## Dataset records
'''

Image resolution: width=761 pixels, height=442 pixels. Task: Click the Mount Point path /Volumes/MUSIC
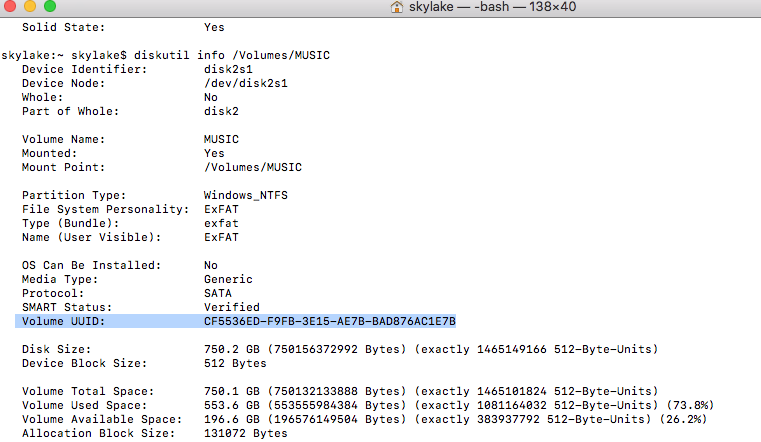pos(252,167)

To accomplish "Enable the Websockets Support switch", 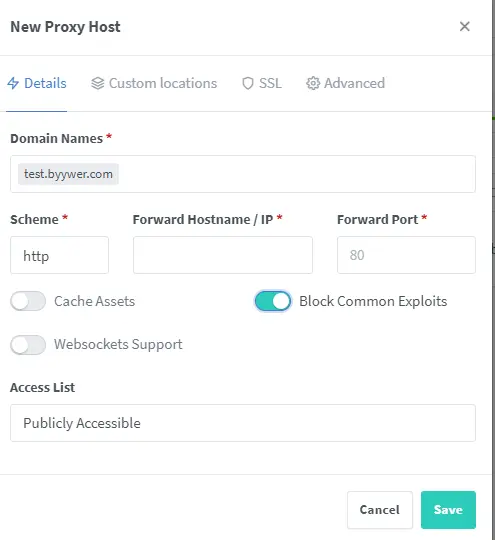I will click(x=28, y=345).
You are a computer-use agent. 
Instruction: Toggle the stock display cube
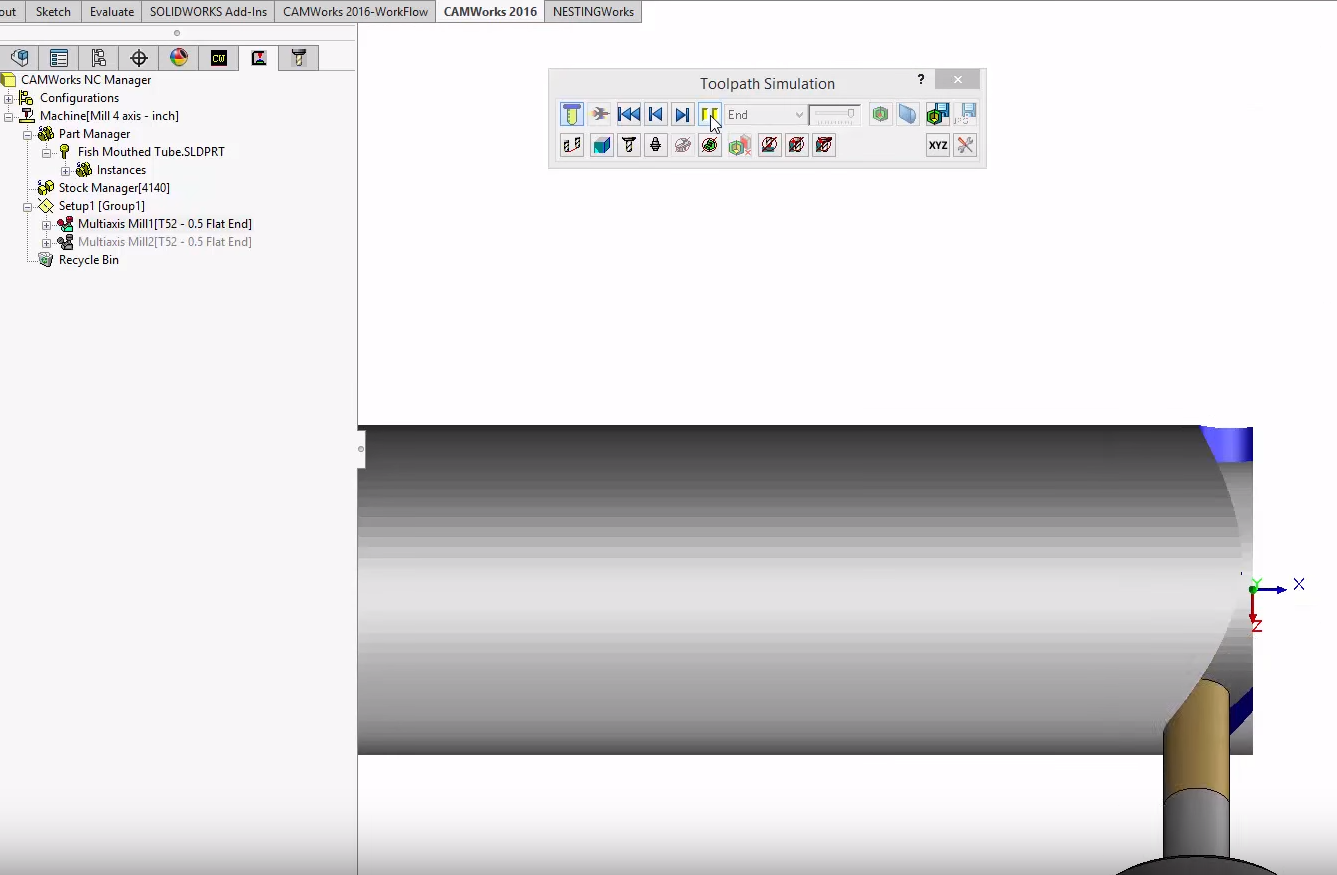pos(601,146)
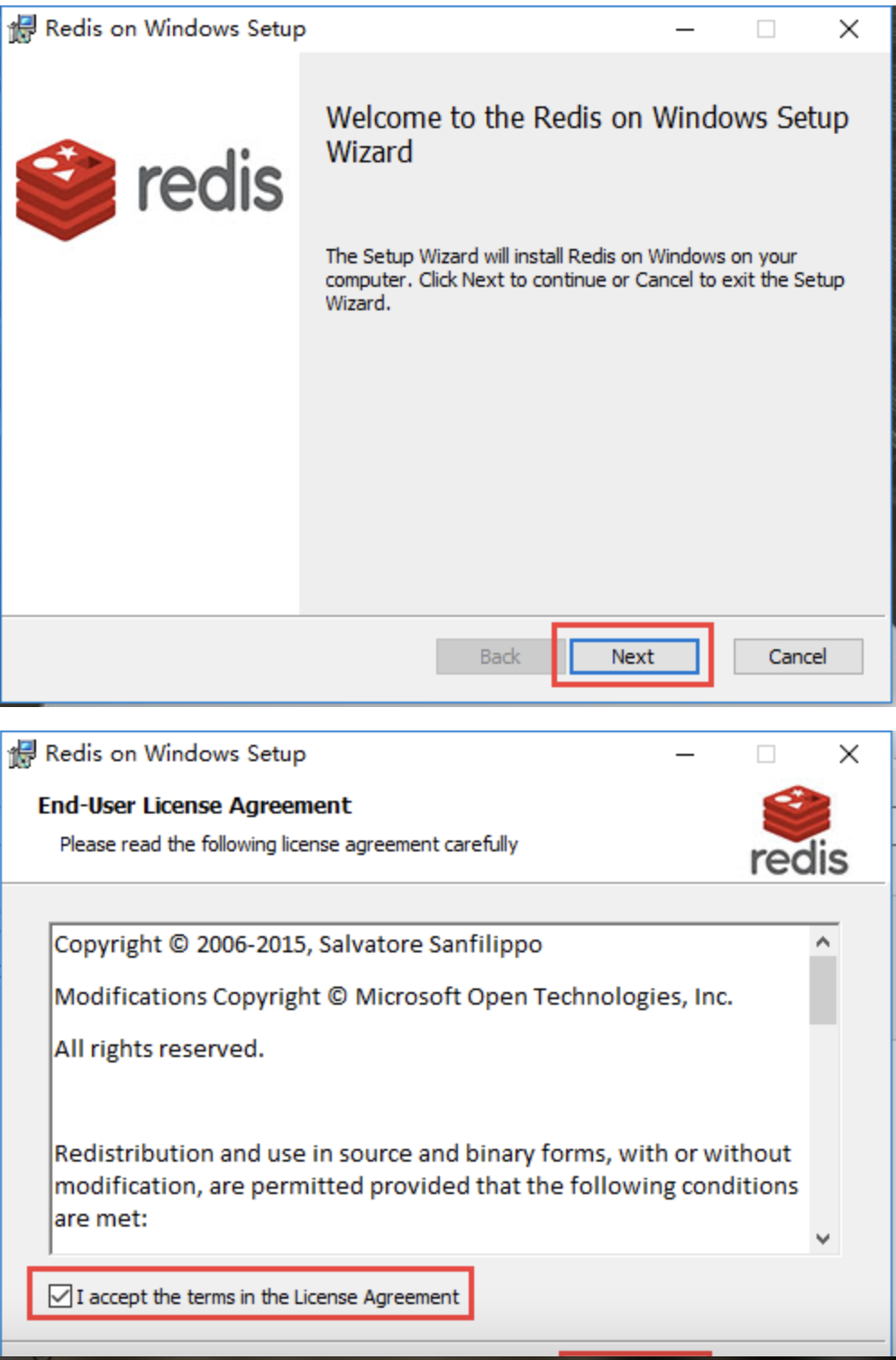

'''

## Prompt
Put the lines of the records, from the one holding "You are a computer-use agent." through the end of the records inclusive, into a Markdown table with columns named Row and Line, skipping blank lines. Leave the pictures out of the answer.

## Answer for this exercise
| Row | Line |
|---|---|
| 1 | You are a computer-use agent.  |
| 2 | Instruction: Toggle the stock display cube |
| 3 | pos(601,146) |